Now I have really enjoyed Ms Hartnett's food. I've eaten at Murano quite a few times and I don't think its exaggerating to say that I've positively enjoyed every single dish I've had there. Then a couple of weeks ago I visited ( and reviewed here) the Hartnett and Holder venture at the Lime Wood near Lyndhurst. It was really very good. At Café Murano, today, everything we ate was nicely cooked. However I think we'd both say that no heights were hit and nothing we ate was terribly interesting. We ate two courses each. My first, Octopus, chickpeas and pesto, was ok, but the flavours of the octopus and chickpeas were a bit drowned by the tomato in the dish and existed primarily as textures. I ordered the Penne Carbonara a little reluctantly as I'd hoped to have another pasta dish with beef that I'd seen on their website but sadly it wasn't on the menu we were given today and has now disappeared from the website too it seems. Pity, I can't get that everywhere. The Carbonara was pleasant enough but was frankly just a little better than what I'd expect at a good trattoria. My wife had bruschetta and a vegetable fettucine. In her own marking system she gave each of them 6.5 out of 10, and again referred to the ordinariness of what she'd eaten.
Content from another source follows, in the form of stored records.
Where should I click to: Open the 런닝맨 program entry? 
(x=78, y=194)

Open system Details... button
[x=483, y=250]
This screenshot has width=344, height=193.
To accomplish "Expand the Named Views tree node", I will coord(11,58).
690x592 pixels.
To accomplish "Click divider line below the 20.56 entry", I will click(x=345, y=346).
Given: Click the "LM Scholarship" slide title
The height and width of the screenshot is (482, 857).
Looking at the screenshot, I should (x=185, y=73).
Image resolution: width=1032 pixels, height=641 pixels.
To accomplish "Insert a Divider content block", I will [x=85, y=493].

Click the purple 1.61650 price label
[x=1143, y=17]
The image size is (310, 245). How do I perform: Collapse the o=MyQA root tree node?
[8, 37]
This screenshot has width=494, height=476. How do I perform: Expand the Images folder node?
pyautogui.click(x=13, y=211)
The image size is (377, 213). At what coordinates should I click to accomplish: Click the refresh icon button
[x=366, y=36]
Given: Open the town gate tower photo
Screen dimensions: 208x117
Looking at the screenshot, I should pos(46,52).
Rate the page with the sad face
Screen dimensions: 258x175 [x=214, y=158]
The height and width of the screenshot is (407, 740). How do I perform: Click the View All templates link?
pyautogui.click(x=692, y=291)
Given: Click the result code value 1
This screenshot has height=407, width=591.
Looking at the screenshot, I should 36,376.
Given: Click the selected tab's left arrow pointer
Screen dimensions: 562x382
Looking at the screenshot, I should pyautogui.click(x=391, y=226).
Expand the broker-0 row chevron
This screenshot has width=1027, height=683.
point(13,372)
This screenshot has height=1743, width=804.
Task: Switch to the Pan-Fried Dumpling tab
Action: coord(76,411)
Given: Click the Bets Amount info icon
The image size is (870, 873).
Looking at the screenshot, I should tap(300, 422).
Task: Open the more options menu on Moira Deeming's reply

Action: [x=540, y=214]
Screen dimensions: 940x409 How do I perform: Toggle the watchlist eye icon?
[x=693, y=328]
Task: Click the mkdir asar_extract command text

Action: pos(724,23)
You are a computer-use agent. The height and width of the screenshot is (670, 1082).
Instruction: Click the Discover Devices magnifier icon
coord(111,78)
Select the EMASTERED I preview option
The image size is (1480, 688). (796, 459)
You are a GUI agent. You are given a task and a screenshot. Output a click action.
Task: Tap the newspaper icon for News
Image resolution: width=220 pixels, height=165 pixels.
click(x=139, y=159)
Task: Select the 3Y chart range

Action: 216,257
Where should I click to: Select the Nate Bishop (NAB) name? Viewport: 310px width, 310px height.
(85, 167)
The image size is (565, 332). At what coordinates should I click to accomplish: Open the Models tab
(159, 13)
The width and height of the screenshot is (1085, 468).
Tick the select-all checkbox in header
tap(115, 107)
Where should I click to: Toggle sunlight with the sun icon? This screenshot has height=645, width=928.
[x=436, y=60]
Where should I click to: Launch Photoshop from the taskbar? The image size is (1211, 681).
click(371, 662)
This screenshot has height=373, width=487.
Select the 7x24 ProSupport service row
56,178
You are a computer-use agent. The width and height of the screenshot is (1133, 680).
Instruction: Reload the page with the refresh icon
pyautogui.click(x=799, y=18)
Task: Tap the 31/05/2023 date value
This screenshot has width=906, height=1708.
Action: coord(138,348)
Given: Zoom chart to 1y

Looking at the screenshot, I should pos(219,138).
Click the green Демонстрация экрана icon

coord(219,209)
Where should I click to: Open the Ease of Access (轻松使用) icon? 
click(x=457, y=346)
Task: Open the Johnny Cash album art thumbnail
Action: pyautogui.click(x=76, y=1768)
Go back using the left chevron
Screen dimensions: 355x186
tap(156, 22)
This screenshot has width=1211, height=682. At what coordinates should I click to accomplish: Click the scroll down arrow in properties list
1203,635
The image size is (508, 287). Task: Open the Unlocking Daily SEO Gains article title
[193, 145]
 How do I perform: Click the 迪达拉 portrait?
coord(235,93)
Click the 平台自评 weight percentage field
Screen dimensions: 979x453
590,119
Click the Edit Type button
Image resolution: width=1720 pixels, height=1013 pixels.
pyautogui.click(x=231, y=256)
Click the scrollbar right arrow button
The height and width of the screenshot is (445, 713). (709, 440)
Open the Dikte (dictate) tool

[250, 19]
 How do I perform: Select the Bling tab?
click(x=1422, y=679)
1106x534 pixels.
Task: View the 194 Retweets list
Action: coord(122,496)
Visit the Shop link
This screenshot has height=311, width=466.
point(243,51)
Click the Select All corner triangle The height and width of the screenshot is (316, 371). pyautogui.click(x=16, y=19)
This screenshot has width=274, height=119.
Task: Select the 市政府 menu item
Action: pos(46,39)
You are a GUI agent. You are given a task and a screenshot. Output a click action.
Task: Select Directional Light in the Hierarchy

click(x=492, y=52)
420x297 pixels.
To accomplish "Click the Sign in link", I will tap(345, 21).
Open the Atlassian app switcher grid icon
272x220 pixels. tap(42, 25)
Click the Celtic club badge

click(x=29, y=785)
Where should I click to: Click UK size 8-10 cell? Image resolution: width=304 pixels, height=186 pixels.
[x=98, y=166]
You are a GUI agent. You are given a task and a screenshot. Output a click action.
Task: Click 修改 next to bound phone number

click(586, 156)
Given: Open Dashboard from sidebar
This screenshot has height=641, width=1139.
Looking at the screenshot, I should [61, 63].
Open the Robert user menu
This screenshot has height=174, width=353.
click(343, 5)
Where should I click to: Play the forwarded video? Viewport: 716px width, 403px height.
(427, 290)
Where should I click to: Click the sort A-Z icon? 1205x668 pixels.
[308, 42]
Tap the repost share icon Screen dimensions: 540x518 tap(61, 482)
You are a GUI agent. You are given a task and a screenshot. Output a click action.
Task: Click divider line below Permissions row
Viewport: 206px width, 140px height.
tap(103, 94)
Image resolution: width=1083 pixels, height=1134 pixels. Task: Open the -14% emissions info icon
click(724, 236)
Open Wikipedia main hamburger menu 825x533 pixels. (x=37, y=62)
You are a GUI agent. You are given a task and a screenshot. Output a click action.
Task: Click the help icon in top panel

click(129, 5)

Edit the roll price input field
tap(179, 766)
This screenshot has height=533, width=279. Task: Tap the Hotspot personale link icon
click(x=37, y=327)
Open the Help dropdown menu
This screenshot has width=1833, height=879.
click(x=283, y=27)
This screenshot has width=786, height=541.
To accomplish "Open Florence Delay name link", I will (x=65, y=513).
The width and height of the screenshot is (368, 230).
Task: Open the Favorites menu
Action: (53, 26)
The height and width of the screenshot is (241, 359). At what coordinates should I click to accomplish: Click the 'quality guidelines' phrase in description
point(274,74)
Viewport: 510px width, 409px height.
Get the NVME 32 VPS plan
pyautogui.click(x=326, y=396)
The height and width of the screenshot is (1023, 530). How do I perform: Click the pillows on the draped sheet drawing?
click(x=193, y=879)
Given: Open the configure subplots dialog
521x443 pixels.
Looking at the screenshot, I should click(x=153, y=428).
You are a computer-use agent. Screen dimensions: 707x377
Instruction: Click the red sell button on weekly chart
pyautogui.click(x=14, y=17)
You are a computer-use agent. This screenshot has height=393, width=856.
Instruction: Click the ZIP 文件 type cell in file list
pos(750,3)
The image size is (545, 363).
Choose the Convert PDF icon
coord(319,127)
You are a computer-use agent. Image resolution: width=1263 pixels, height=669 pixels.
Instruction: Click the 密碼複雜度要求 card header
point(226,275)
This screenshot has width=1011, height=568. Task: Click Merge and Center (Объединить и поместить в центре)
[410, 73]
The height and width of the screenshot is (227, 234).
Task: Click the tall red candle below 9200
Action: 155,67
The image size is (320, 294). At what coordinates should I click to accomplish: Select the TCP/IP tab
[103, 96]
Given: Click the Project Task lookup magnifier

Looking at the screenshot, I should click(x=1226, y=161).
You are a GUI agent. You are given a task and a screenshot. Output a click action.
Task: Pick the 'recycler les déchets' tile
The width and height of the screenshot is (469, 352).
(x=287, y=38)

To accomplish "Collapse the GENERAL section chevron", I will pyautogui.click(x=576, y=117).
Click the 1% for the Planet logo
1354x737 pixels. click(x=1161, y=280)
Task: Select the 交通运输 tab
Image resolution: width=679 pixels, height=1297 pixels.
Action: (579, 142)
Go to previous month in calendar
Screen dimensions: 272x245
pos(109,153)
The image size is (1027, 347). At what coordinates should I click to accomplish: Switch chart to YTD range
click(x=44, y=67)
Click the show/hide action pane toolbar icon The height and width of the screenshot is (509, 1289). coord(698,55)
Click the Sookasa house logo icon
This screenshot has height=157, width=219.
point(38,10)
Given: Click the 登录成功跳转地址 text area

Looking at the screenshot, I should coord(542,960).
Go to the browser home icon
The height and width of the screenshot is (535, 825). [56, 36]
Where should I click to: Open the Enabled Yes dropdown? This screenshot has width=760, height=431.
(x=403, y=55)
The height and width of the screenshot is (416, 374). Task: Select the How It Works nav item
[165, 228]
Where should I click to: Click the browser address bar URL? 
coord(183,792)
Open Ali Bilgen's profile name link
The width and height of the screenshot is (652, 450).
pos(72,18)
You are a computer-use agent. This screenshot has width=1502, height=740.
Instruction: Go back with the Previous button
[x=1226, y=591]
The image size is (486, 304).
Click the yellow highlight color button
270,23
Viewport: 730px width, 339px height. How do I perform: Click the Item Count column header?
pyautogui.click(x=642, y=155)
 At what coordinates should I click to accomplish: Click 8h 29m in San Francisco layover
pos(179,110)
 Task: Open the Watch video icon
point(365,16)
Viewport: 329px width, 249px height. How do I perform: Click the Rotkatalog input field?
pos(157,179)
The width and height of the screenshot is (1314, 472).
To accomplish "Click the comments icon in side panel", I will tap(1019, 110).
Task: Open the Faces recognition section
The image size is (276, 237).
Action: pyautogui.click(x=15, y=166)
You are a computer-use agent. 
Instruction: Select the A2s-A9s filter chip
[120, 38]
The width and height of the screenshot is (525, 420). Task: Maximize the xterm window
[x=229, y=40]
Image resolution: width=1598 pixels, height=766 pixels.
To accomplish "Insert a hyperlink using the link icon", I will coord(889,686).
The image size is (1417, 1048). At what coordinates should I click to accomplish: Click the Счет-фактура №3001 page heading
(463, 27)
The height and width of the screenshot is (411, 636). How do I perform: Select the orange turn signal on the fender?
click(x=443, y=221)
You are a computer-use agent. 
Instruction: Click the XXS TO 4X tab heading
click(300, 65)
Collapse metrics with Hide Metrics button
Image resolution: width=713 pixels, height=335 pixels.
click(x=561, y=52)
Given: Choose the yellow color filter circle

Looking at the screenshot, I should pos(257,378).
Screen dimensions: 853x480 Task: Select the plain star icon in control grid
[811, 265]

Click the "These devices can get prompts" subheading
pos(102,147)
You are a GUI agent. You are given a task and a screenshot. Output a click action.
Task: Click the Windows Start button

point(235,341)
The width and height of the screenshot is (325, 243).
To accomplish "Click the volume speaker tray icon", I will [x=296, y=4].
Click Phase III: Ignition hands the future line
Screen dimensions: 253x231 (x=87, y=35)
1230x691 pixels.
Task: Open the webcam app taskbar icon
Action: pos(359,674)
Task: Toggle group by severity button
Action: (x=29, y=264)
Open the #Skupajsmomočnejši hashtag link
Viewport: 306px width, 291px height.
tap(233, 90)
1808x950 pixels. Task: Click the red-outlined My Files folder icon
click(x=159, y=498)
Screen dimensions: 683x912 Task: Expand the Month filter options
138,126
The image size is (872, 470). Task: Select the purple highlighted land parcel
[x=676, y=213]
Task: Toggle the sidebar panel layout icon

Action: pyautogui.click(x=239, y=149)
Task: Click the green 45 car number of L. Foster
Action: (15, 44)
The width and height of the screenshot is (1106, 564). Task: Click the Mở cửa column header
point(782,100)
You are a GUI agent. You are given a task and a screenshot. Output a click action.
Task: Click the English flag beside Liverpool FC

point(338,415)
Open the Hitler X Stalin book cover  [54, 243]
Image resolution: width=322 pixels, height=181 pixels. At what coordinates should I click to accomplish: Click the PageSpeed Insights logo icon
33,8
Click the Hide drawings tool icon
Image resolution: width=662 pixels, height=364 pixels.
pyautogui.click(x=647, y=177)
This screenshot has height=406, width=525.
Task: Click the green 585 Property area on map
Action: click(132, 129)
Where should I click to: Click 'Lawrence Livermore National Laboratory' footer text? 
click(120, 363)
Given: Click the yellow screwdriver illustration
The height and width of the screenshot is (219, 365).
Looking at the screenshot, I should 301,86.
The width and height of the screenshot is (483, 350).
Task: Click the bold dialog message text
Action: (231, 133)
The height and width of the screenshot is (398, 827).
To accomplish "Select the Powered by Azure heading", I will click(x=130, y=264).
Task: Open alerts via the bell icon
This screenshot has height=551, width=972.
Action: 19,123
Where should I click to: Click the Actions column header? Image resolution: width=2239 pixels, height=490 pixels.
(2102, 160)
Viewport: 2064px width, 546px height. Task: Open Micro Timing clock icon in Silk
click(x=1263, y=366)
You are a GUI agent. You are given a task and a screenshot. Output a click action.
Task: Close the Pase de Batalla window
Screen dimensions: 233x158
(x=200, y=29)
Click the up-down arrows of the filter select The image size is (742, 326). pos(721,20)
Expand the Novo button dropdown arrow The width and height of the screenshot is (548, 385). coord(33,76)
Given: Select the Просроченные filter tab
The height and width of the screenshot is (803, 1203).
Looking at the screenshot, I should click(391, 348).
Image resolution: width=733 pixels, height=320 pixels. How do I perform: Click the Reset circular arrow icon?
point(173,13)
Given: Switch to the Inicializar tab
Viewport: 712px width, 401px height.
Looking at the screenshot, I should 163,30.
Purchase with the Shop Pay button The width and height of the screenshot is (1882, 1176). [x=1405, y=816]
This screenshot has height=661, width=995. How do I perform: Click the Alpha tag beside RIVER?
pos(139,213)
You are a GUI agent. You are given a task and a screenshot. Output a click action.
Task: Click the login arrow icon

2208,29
We drank a Montepulciano d'Abruzzo, admittedly the cheapest on their list at £19.50 and it wasn't remotely unpleasant, but just slid away without us appearing to notice.
I should say that the service we received was pleasant and cheerful, albeit a little rapid- we 'd done including coffee in little over an hour. Our bill with two starters, two pastas, wine and coffee with service was £85. Portion sizes on my food were not large, no-one offered more bread above the one piece and the tiniest drizzle of a good oil we were given at the outset. All told we felt value wasn't a real strength here, and I don't think we're likely to be back for a while anyway. For this sort of food, we'd suggest that Zucca in Bermondsey provides a more flavoursome and imaginative experience for a similar tariff.
But back to my initial issue, I wonder whether those who had eaten in Murano might have expected a little more of the magic to travel the few hundred yards from Queen Street to here. And I wonder how may of those eating here who haven't eaten in Murano will feel compelled to do so by their experience here? And if not, what's the benefit of using the Murano name ?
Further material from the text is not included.